Coworking: Arbeiten zwischen Bällebad und Freibier
Die Begegnungsräume im Gemeinschaftsbürohaus „Smartvillage“ in München. Coworking-Space liegen im Trend.
Foto: picture alliance / SZ PhotoFrankfurt. Axel Menneking als Hipster zu bezeichnen würde definitiv zu weit gehen. Mit seinen schwarzen Lederschuhen, den schwarzen Jeans, dem blauen Hemd und dem dunkelblauen Pullover kommt er eher wie ein leger gekleideter Angestellter herüber. Sein Arbeitsplatz dagegen könnte durchaus in die Kategorie Hipster fallen: bunte Wände, Sperrholzplattenverkleidungen, ein verglaster Konferenzraum, Ziegelwände verbreiten Industriecharme, Kicker und Tischtennisplatte gibt es in der „Recreation Area“ und Retro-Sessel im Café. Willkommen im hub:raum, dem Berliner Coworking-Raum der Deutschen Telekom. Menneking ist der Chef des hub:raum. Er leitet und koordiniert den Inkubator, bei dem ausgewählte Start-ups kostenlos arbeiten dürfen – solange sich die Telekom von ihnen einen Wissensgewinn verspricht. Der Chef persönlich sitzt mittendrin in den gemeinschaftlichen Arbeitsflächen. Um ihn herum tüfteln junge Unternehmer an Smartphones aus Karbon oder künstlicher Intelligenz. „Die Ideen zu fördern kostet viel Energie, aber von den Gründern und ihrer Leidenschaft bekomme ich noch mehr Energie zurück“, sagt Menneking.

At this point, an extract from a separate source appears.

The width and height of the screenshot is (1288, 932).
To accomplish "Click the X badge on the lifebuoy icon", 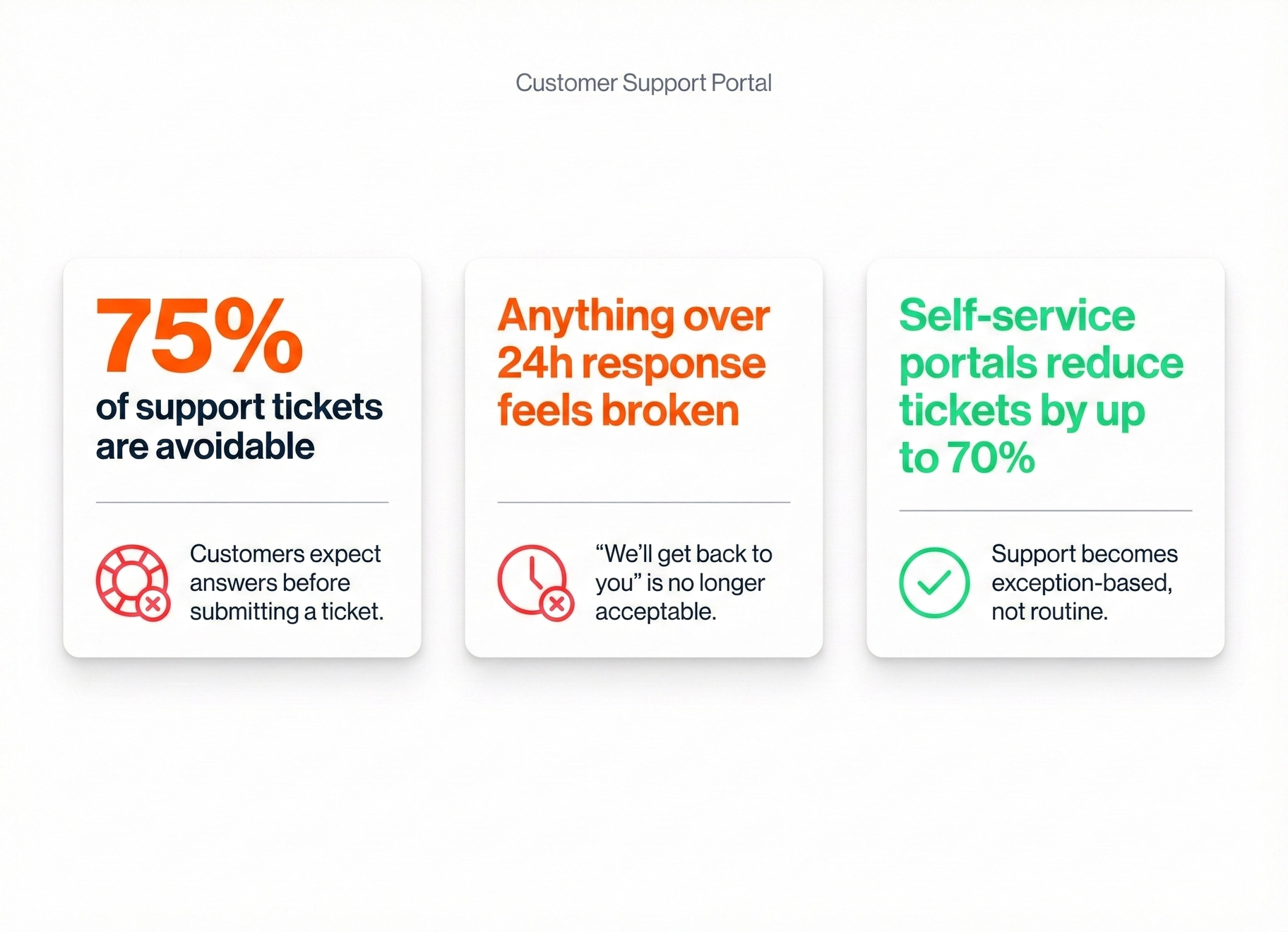I will pos(153,604).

Um den Start-ups ein angenehmes Umfeld zu schaffen, bietet die Telekom neben kostenlosen Arbeitsplätzen auch mehr als 200 Veranstaltungen im Jahr zum Austausch oder zur Weiterbildung. Ihr größtes Pfund: die Nähe zur Telekom, deren Technologien, Daten und globales Netzwerk.